10 Jul

The Unknown Champions

Veteran female runner

Next month, around 17,000 athletes from nearly 100 countries will compete for World Athletics Championship medals. The chances are you won’t have heard of any of them and you won’t hear anything at all about their golden exploits.

That’s because this particular event is not the Bejing-hosted IAAF Championships where Bolt, Farah, Ennis and the rest will be strutting their stuff in front of millions of television viewers at the end of August.

What I am talking about is the World Masters Athletics Championships which begin in Lyon, France two weeks prior. For nearly a fortnight the world’s greatest athletes 35 years and over will compete in a full age-graded track and field championships. In pure participation terms, it is by far the biggest track and field championship in the world, attracting athletes from right across the globe from Nepal to Norway.

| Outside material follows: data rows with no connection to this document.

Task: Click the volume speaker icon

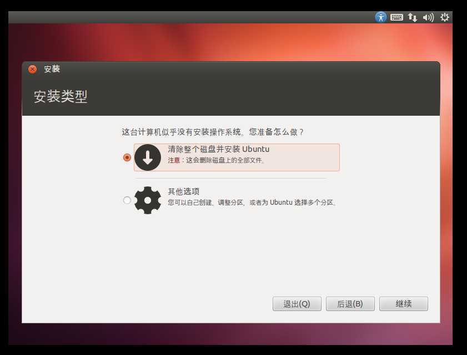Action: pyautogui.click(x=428, y=17)
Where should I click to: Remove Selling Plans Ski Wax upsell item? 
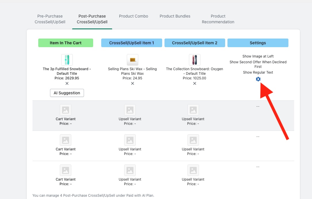click(133, 83)
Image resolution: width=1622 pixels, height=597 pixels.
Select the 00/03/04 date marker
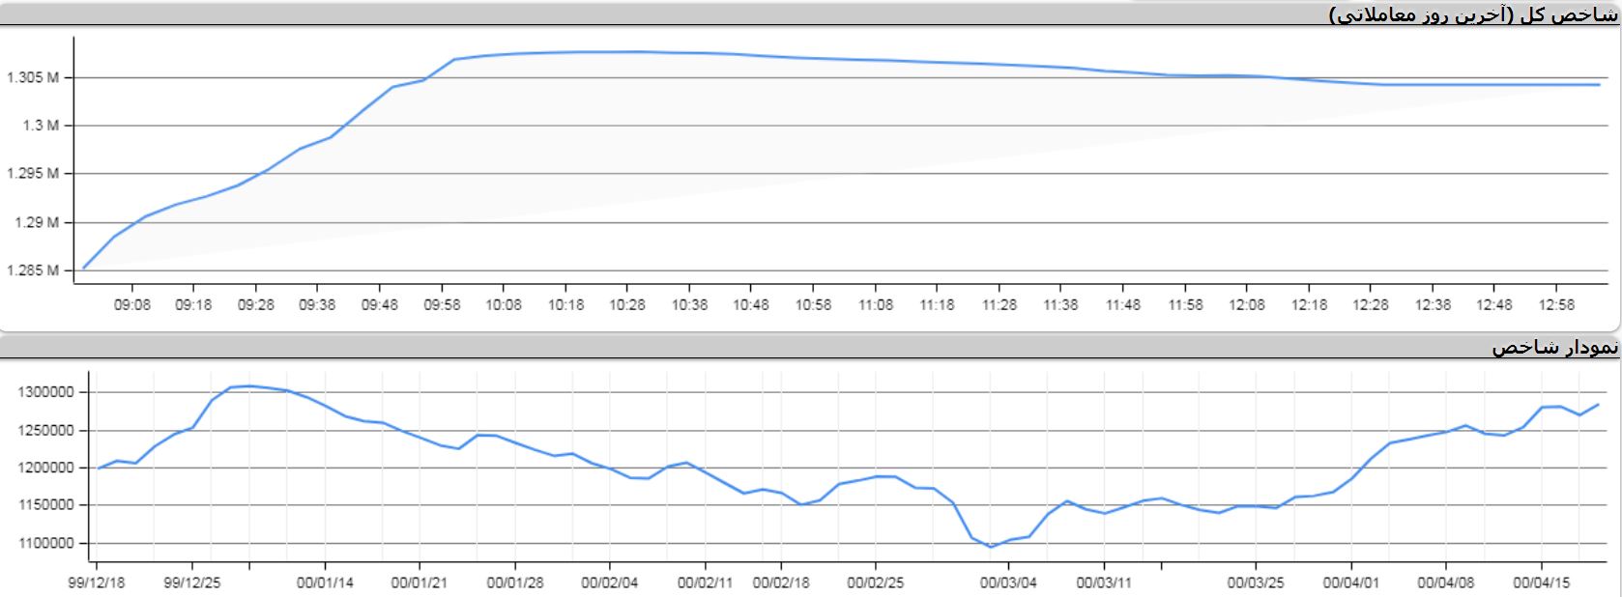pos(1008,583)
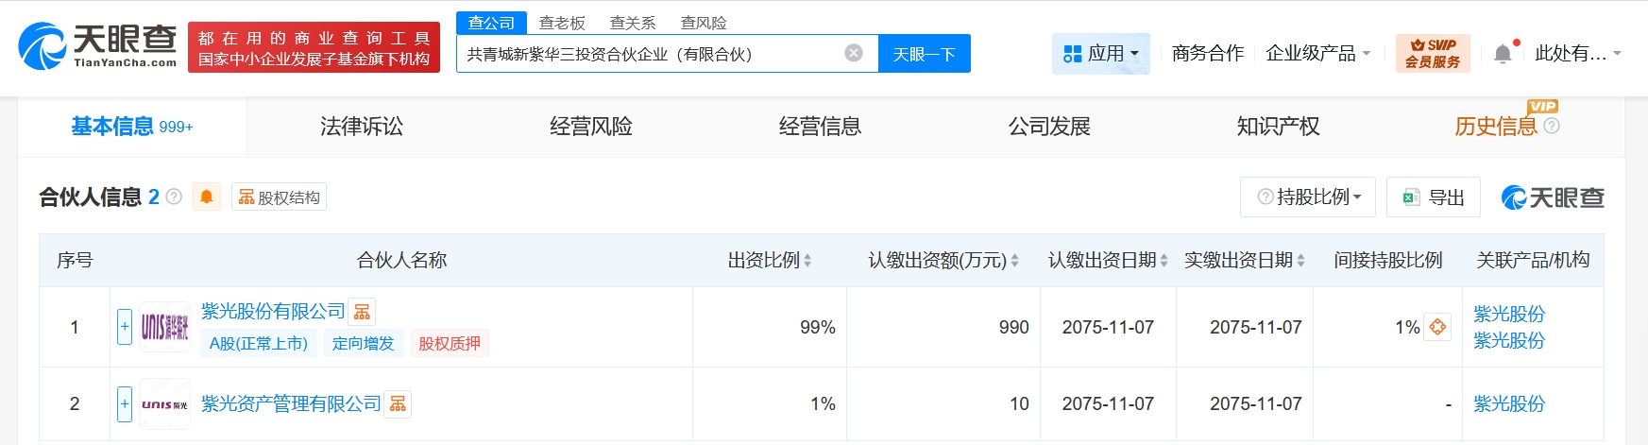Open equity structure icon next to 紫光股份有限公司
Viewport: 1648px width, 445px height.
(x=362, y=312)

Of course, the Olympic superstars deserve every bit of the spotlight that will shine in their direction over nine days in China. But perhaps a little more attention should also be paid to their elders, whose performances - in some ways - are even more remarkable than those of the higher profile, younger champions.

Take for example, Canada’s Earl Fee who last year set an over 85 world record for 800m in 3:09:10. Or Australian Levinia Petrie who set a women’s over 70 record of 44:43 for 10,000m in 2014.

Age group events move from 35-39 right up to 95-99.  It is quite humbling to see that 15 men aged over 80 will attempt the decathlon.

The motto of World Masters Athletics, the governing body behind events like that in Lyon on 4-16 August is ‘Athletics for Life’. It is an apt strapline for a sport that people can enjoy equally no matter what age they are.

The joy of events like London Marathon is not just in the incredible athletes at the front, but those also reaching their personal goals throughout the field. This feeling doesn’t seem to translate from road running to track and field. I’m not sure why.

The athletes in Beijing will be widely celebrated, but shouldn’t their counterparts in Lyon be similarly lauded?